Data provided ::

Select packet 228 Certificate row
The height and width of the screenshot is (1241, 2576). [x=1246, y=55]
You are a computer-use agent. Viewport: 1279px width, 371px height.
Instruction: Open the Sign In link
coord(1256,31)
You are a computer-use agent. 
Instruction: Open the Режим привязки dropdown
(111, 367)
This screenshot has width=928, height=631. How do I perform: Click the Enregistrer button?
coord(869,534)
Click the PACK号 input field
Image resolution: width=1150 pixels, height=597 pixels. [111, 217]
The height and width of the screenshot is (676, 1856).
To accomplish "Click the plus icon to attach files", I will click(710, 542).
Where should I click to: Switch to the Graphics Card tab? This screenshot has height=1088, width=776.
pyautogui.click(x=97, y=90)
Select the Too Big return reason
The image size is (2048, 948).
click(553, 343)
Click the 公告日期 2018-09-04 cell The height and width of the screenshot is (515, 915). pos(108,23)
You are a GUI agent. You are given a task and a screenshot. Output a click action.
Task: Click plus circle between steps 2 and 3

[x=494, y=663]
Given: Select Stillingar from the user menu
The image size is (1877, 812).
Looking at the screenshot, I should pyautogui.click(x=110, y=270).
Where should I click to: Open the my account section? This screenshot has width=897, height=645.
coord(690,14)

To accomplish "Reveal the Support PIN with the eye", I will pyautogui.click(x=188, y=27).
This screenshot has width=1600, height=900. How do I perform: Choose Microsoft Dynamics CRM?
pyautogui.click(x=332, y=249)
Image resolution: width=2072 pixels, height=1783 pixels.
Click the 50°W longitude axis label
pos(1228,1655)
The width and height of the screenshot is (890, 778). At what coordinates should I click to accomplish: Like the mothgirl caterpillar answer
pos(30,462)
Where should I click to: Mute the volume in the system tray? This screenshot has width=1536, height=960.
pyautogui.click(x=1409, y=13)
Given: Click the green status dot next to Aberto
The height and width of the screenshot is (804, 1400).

Your instructions :: Please quote every record above exactly as it appears.

Response box ::
Select packet 228 Certificate row
The height and width of the screenshot is (1241, 2576). [x=1246, y=55]
You are a computer-use agent. Viewport: 1279px width, 371px height.
Instruction: Open the Sign In link
coord(1256,31)
You are a computer-use agent. 
Instruction: Open the Режим привязки dropdown
(111, 367)
This screenshot has width=928, height=631. How do I perform: Click the Enregistrer button?
coord(869,534)
Click the PACK号 input field
Image resolution: width=1150 pixels, height=597 pixels. [111, 217]
The height and width of the screenshot is (676, 1856).
To accomplish "Click the plus icon to attach files", I will click(710, 542).
Where should I click to: Switch to the Graphics Card tab? This screenshot has height=1088, width=776.
pyautogui.click(x=97, y=90)
Select the Too Big return reason
The image size is (2048, 948).
click(553, 343)
Click the 公告日期 2018-09-04 cell The height and width of the screenshot is (515, 915). pos(108,23)
You are a GUI agent. You are given a task and a screenshot. Output a click action.
Task: Click plus circle between steps 2 and 3

[x=494, y=663]
Given: Select Stillingar from the user menu
The image size is (1877, 812).
Looking at the screenshot, I should pyautogui.click(x=110, y=270).
Where should I click to: Open the my account section? This screenshot has width=897, height=645.
coord(690,14)

To accomplish "Reveal the Support PIN with the eye", I will pyautogui.click(x=188, y=27).
This screenshot has width=1600, height=900. How do I perform: Choose Microsoft Dynamics CRM?
pyautogui.click(x=332, y=249)
Image resolution: width=2072 pixels, height=1783 pixels.
Click the 50°W longitude axis label
pos(1228,1655)
The width and height of the screenshot is (890, 778). At what coordinates should I click to accomplish: Like the mothgirl caterpillar answer
pos(30,462)
Where should I click to: Mute the volume in the system tray? This screenshot has width=1536, height=960.
pyautogui.click(x=1409, y=13)
Given: Click the green status dot next to Aberto
The height and width of the screenshot is (804, 1400).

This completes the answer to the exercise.